## Extracted text
3 Exercises to Strengthen Your Shoulders in 60 Seconds

Rotator cuff exercises are commonly ignored by young adults for two primary reasons.

1)    They’re not fun.

2)    Most people are blind to the long-term benefits.


At Cressey Sports Performance I have seen countless adults walk into the gym with aggravated shoulder pain that limits their ability to enjoy everyday activities (playing catch, swimming, biking, etc.). Mike Reinold, an elite physical therapist at Champion Physical Therapy and Performance in Boston, states: “Considering the excessive mobility of the shoulder joint and crazy demands we place on the shoulder, it’s no wonder that over 20% of the adult population has been shown to have some degree of rotator cuff tears!” As we grow older, it’s important to take a proactive approach to strengthen the rotator cuff for long-term health.

Why do I need to strengthen my shoulders? I’m young, athletic, and healthy

It’s all about the long-term reward. Many young adults neglect shoulder health just as they are lax about saving for retirement when they are young. We know if you start saving money when you are 23 versus when you are 33, your earnings will be substantially more when you retire. The earlier you start learning and performing rotator cuff exercises, the stronger and healthier your shoulders will be in the future.

Self-reported prevalence of shoulder pain is estimated to be between 16 and 26%; it is the third most common cause of musculoskeletal consultation in primary care, and approximately 1% of adults consult a general practitioner with new shoulder pain annually. Here are 3 exercises to strengthen your shoulders in 60 seconds.


1)    Half-Kneeling Cable External Rotation at 90 Degrees Scapular Plane

 This exercises is great for attacking the posterior cuff. The posterior cuff’s primary role is to stabilize, and if this group of muscles is weak it’s not going to be able to perform its job and it will allow the head of the humerus to float forward. A great article by Dr.Warren Hammer MS, DC explains the importance of working in the scapular plane. Hammer explains, “The mechanical axis of the humerus approximates the mechanical axis of the scapula. This optimally aligns the deltoid and supraspinatus for elevation of the arm, thereby avoiding subacrominal impingement.” Basically saying your shoulder (humerus and scapula) is in the best spot positionally to do its job.

## Questions
a) In the shoulder exercise article, roughly what percentage of adults consult a general practitioner with new shoulder pain each year?
b) Translate this sentence from the shoulder exercise article into Spanish: "It’s all about the long-term reward."
c) Extend the shoulder exercise article, picking up right after its final sentence.

## Information provided
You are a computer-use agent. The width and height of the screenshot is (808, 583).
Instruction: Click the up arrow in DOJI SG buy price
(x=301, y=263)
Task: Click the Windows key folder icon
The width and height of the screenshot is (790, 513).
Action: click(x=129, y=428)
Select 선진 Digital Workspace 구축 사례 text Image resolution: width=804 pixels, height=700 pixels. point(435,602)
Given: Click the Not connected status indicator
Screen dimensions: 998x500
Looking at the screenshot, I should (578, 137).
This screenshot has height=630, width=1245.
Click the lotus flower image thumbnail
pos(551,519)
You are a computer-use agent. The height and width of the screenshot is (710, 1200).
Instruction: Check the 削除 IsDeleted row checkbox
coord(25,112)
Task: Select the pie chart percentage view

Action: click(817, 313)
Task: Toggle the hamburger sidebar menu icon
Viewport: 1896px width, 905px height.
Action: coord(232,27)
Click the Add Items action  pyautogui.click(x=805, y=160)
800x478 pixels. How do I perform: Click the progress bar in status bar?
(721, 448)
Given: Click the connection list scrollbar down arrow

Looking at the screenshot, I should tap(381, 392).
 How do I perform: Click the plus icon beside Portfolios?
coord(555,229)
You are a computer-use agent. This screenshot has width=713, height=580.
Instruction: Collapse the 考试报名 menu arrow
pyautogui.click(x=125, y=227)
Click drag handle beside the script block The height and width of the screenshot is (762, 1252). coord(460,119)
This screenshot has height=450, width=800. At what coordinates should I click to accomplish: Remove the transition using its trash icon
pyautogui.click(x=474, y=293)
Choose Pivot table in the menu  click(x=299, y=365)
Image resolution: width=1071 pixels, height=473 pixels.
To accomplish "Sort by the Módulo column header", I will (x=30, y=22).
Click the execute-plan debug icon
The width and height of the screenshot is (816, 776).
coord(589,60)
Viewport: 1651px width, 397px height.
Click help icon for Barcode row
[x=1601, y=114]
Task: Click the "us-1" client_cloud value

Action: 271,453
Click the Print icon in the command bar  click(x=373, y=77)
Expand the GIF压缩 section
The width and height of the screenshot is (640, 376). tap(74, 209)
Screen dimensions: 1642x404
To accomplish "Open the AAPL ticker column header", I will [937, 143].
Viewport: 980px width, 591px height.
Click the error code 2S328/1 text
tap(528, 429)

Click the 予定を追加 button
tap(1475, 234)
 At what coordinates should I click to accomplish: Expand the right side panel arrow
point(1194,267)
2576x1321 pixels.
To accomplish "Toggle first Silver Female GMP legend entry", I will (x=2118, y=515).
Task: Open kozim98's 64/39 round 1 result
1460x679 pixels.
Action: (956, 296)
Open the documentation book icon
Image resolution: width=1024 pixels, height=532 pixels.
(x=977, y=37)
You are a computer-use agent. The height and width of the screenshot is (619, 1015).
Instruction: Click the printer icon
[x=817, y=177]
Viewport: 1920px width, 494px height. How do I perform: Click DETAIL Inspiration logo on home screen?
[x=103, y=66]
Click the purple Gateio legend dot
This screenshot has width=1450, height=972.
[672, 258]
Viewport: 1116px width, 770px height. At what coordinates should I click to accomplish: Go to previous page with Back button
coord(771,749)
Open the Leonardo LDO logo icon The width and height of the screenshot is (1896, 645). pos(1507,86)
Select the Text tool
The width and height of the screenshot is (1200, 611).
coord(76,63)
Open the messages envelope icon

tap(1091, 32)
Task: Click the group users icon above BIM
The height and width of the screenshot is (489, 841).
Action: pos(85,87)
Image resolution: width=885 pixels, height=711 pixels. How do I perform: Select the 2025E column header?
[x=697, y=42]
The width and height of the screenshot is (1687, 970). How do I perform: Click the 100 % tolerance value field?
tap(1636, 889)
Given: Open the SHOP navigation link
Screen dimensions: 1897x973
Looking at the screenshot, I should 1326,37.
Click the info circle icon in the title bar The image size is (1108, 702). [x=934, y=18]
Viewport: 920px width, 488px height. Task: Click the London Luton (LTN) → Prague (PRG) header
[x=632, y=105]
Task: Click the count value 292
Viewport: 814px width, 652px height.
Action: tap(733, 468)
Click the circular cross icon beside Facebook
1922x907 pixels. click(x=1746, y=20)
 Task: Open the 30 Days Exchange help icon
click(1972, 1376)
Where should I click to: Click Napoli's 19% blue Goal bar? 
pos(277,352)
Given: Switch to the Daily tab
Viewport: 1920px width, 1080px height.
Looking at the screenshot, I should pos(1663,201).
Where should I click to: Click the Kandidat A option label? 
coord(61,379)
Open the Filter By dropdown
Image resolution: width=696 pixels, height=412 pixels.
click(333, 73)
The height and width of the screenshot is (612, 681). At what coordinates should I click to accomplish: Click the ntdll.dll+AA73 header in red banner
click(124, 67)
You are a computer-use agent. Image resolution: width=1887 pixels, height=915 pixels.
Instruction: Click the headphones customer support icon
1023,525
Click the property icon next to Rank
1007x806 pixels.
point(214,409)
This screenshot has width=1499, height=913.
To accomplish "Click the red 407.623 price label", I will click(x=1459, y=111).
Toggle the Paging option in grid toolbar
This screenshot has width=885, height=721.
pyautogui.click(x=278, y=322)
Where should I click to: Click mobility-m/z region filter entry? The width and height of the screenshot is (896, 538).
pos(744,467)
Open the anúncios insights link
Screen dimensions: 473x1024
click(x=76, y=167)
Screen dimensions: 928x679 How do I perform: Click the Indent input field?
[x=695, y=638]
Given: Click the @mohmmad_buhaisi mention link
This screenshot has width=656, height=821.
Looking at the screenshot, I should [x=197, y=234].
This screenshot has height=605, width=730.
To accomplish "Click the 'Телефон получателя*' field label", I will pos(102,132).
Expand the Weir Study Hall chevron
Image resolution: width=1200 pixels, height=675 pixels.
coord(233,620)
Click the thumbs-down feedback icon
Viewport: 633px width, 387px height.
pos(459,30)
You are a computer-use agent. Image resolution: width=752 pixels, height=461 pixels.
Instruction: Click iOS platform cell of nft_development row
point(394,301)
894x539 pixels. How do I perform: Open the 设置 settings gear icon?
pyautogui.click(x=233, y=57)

## Answer list
a) Approximately 1%.

b) Todo se trata de la recompensa a largo plazo.

c)
2)    Side Lying External Rotation Arm Abducted 30 Degrees

Here's a simple but effective exercise that does not require a lot of weight to be successful. I would recommend using 2.5 lbs. or even holding a softball or baseball in hand. While performing be sure to grab a half foam roller or sweatshirt to prop your arm up to place the arm in an optimal position. Another added benefit research shows it that this exercise has actually shown the best EMG activity of the infraspinatus and teres minor of any exercise tested. 




3)    Wall Slides with Upward Rotation and Lift Off

We live in a world where most of what we need and use is right in front of us (computers, phones, steering wheels, doors, etc). Overtime athletes and the general population develop a short and stiff pec minor (pulling the shoulders forward), gritty levators, and dominant upper traps, along with a lack of upward rotation (being able to get both arms overhead).

This exercise primarily works your lower traps, and over time, will help your ability to get your arms up overhead using the proper muscles (upper traps, serratus anterior, and lower traps).



When do I perform these exercises?

 Since I have a heavy powerlifting training routine I perform a single set of my main movement exercises (squat, bench, deadlift) and during my rest time I perform a set of one of the exercises above.

Seek out time that you may be using to stand around or even talk with friends and fill this empty space with 60 seconds of arm care variations like the ones above in between sets. Over time you won’t be disappointed with the results.



Mitchell, C., Adebajo, A., Hay, E., & Carr, A. (2005). Shoulder pain: diagnosis and management in primary care. BMJ : British Medical Journal, 331(7525), 1124–1128.